• _Provided text_
[START]

Monthly Archives: October 2014

Feeling My Worth

Descartes

It’s probably no surprise that I’m a (recovering) control freak. My go-to impulse is to try and shape the outcome of pretty much, um… everything by inserting and/or imposing my will over the situation. It’s an assertive way of being that has served me well to an extent (especially in the “business” world)—but living this way is, well, pretty dang exhausting.

And I’m over it.

The good news is that something finally seems to be shifting for me around this. And I’m fairly certain it’s largely due to the three month long (kick-ass!) group coaching program I’ve been taking with Chela Davison.

My intention for joining the group was to work on shifting my core belief structure around my self worth. It’s tough to stand in my power when my power chord is rarely plugged in… So, the first practice Chela suggested I do was to visualize myself sometime in the future, allowing myself to open up to receiving and listening to whatever message the older, wiser, “future me” has to say.

And, I totally tried this. I swear. I gave it my all. But, no matter how hard I tried…

I just couldn’t do it.

[END]

• _Supplied information_
[START]

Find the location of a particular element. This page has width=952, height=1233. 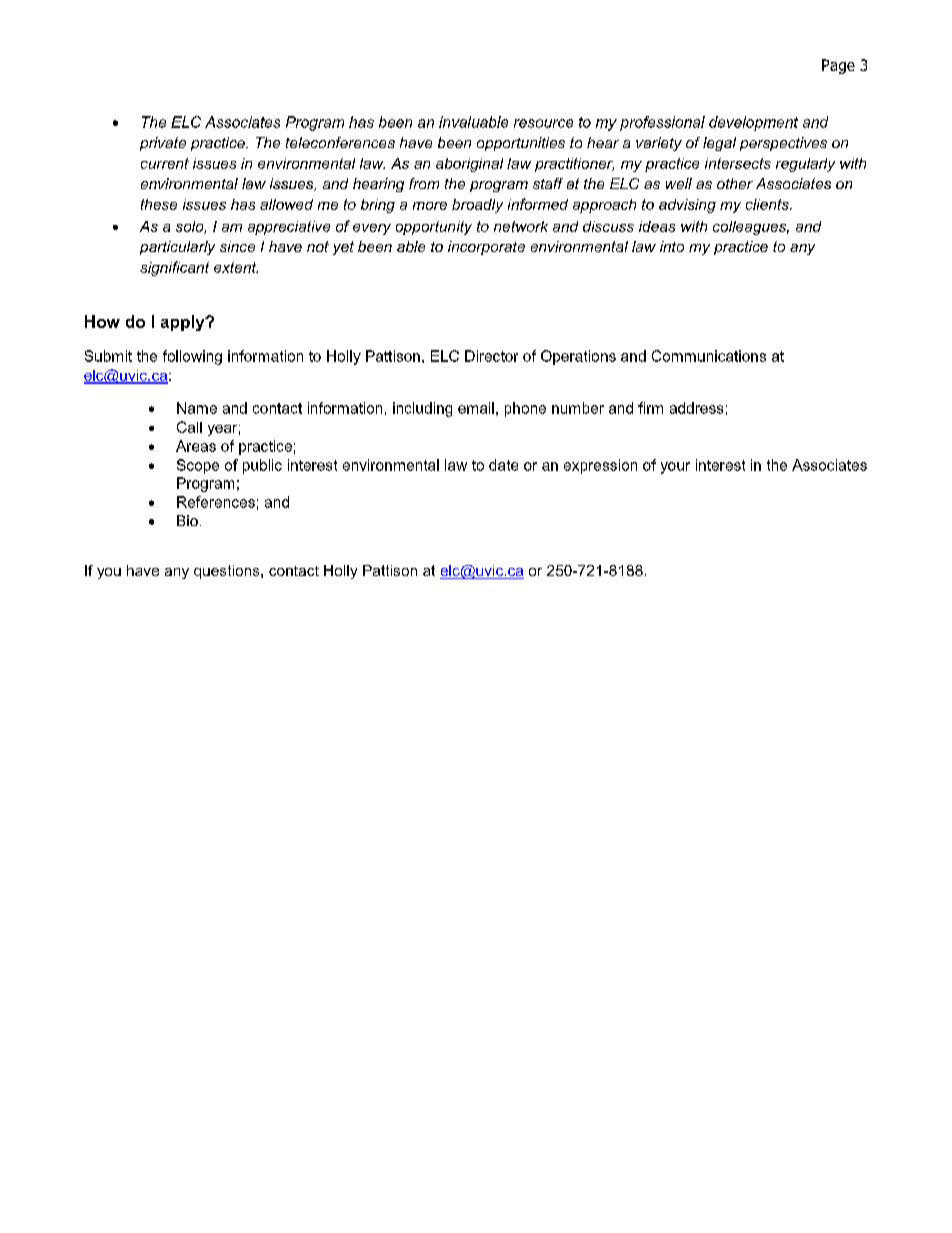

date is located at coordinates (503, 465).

[END]
[START]

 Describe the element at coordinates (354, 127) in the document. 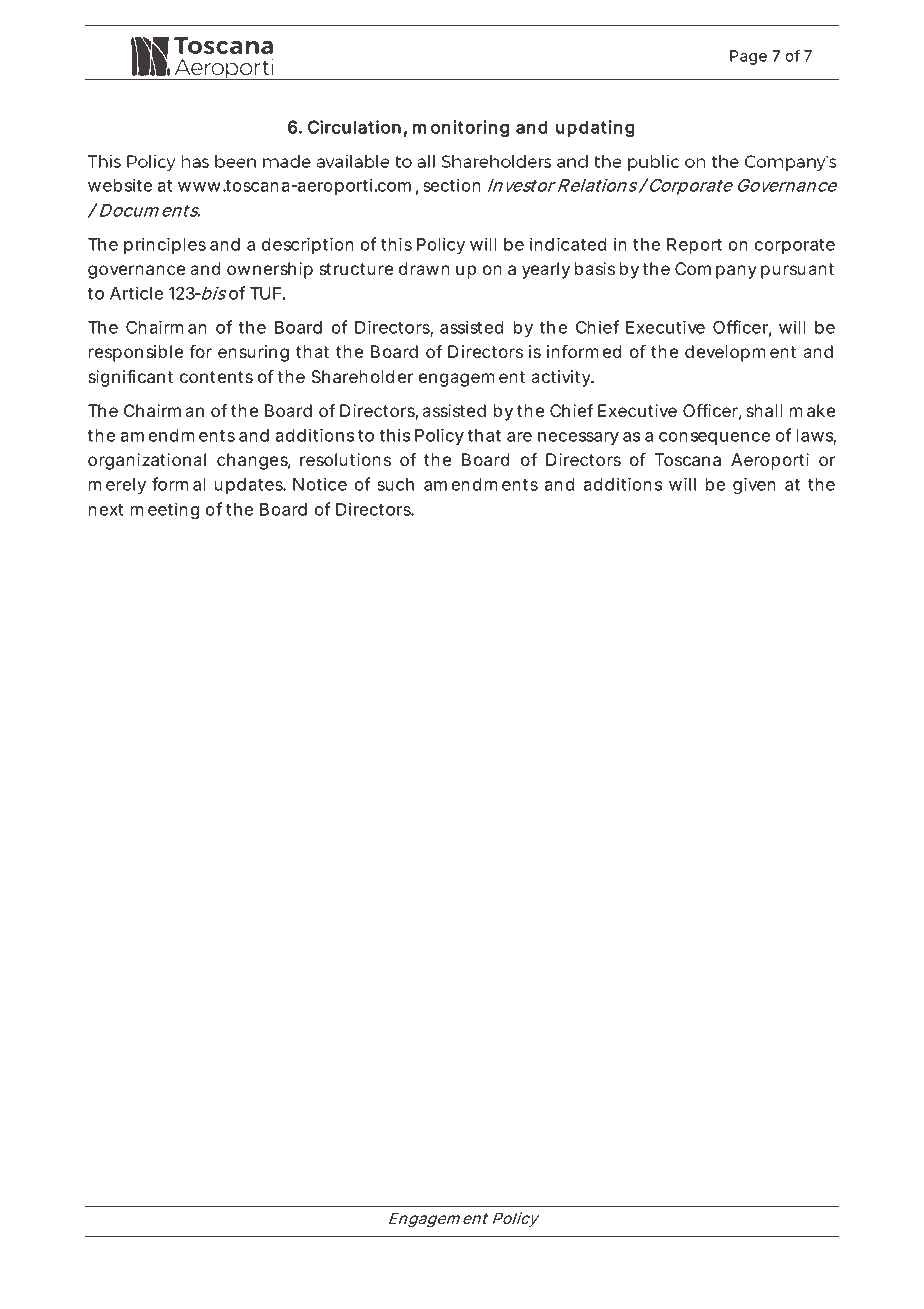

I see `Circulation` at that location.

[END]
[START]

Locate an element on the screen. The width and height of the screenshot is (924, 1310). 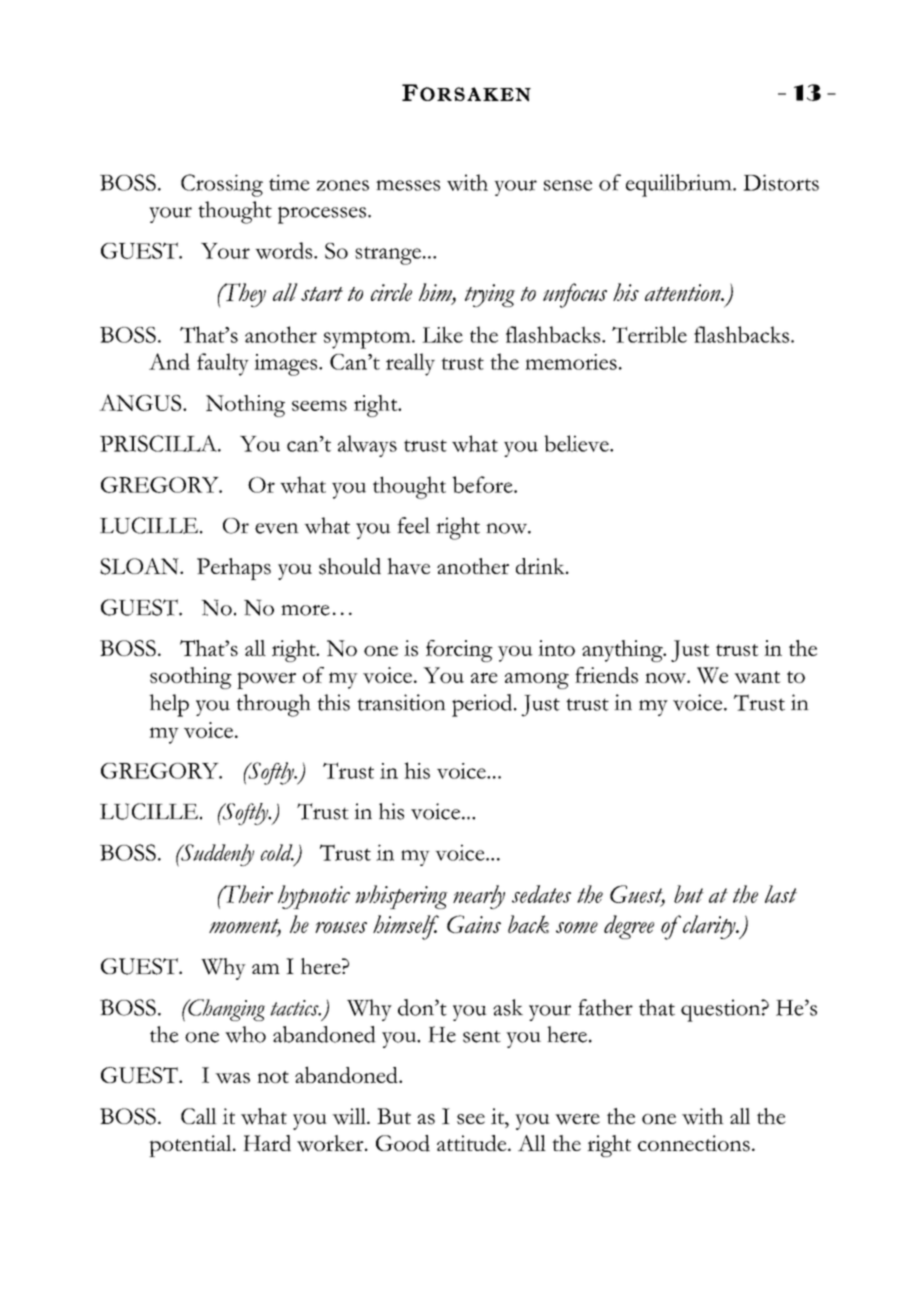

[END]

• _Exercise directions_
Reproduce verbatim the passage of the blog post above from "And I’m over" to "taking with Chela Davison.", including both of those phrases.

• _Result of this task_
And I’m over it.

The good news is that something finally seems to be shifting for me around this. And I’m fairly certain it’s largely due to the three month long (kick-ass!) group coaching program I’ve been taking with Chela Davison.